Specialists only, not family doctors

Already in the report of the Subcommittee in June it was indicated that the prescription will only be carried out by specialist doctors, which

in principle leaves out family doctors

.

"Primary care doctors made some statements saying that they also wanted to prescribe, that they are not allowed does not make sense. Why can't a GP who

prescribes me doses of opioids, antidepressants and benzodiazepines learn to handle cannabinoids

as one more treatment? That would make everything go faster and be more accessible," Pérez points out.

In this sense, the president of the OECM gives the example of some treatments to alleviate pain, such as intravenous ketamine, "for which there is a year-long waiting list at Hospital La Paz, for example. Or it is done privately, which is 3,000 euros in a clinic in Barcelona (and in many cases transfer and stay will have to be added), or there are no options because not everyone has that money".

"If family doctors don't prescribe too, only specialists - Pérez concludes - seeing how the Health is right now

with waiting lists of a year for urgent treatment

, we don't even want to think

how long it will take for the first oil to come out cannabis from a hospital...

".

Prescription in public health, but not in private

That of primary care physicians is not the only inconsistency in the prescription, another of the main ones occurs if only public health is recognized.

"Why can't private hospitals prescribe if some specialists work in the public hospital in the morning and in the private hospital in the afternoon?

It's the same specialist with the same training, but he can prescribe medical cannabis in the morning and in the afternoon in the private one, no

. The Quirón or HM clinics, for example, have their own pain units, they give neurostimulators or intravenous ketamine, they do all the same treatments, but with cannabis it will not be like that," argues Pérez, who adds that this situation is only going to cause

the waiting lists to get fatter

of public hospitals, saturate them more.

Dispensing only in hospital pharmacies, not in community ones

No less important is the dispensing.

"Limiting it to the hospital pharmacy seems to us to be another mistake. Going to the neighborhood pharmacy next to your house is not the same as having to go to the hospital, which is not always close, to pick up a medicine. If, in addition

, the community pharmacy already dispenses opioids, benzodiazepines

or antidepressants, they are used to working with narcotics,

not allowing them to dispense cannabinoids is not trusting their professionalism and work

(apart from the fact that they will not be able to give it to you without a prescription, just like an opioid) and nonsense."

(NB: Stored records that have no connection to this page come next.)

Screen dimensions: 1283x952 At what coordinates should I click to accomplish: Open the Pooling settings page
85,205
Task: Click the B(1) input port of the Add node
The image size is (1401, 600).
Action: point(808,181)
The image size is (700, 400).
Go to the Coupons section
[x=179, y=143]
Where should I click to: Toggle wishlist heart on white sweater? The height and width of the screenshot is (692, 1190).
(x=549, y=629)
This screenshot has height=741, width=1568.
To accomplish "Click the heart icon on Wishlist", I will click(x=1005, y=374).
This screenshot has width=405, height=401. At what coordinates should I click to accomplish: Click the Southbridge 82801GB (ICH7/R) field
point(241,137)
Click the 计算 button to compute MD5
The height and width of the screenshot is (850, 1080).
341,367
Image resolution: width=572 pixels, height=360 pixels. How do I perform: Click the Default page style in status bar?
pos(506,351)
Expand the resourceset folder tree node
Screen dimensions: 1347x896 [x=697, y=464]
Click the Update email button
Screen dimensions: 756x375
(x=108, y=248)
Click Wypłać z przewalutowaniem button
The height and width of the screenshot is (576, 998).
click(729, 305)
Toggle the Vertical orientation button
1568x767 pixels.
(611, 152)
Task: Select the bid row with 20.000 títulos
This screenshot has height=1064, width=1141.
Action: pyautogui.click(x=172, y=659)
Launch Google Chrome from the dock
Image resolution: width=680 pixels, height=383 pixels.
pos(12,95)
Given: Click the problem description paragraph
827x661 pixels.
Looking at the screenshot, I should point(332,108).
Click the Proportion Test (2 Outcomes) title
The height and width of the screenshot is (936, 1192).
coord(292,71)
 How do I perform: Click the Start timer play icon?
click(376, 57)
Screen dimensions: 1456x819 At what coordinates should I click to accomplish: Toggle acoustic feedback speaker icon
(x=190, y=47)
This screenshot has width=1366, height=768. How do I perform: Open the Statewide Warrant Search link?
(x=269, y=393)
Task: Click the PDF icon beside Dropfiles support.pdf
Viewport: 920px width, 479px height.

In addition, Pérez cannot avoid certain doubts: "If any political group believes that what the Aemps collects is insufficient or does not agree and they throw it back, does that mean that they have to start over from scratch?"

Waiting to see what the report from the Medicines Agency includes or not,

cannabis is not going to be an immediate reality

that relieves the pain of chronic patients because it takes time to start all the machinery, train doctors (and perhaps pharmacists), etc.

But regardless of the time factor,

patients need the law to be truly useful

.

Legislating just to stick out your chest and making a restrictive law that prevents or hinders access to patients will only increase their pain in the end.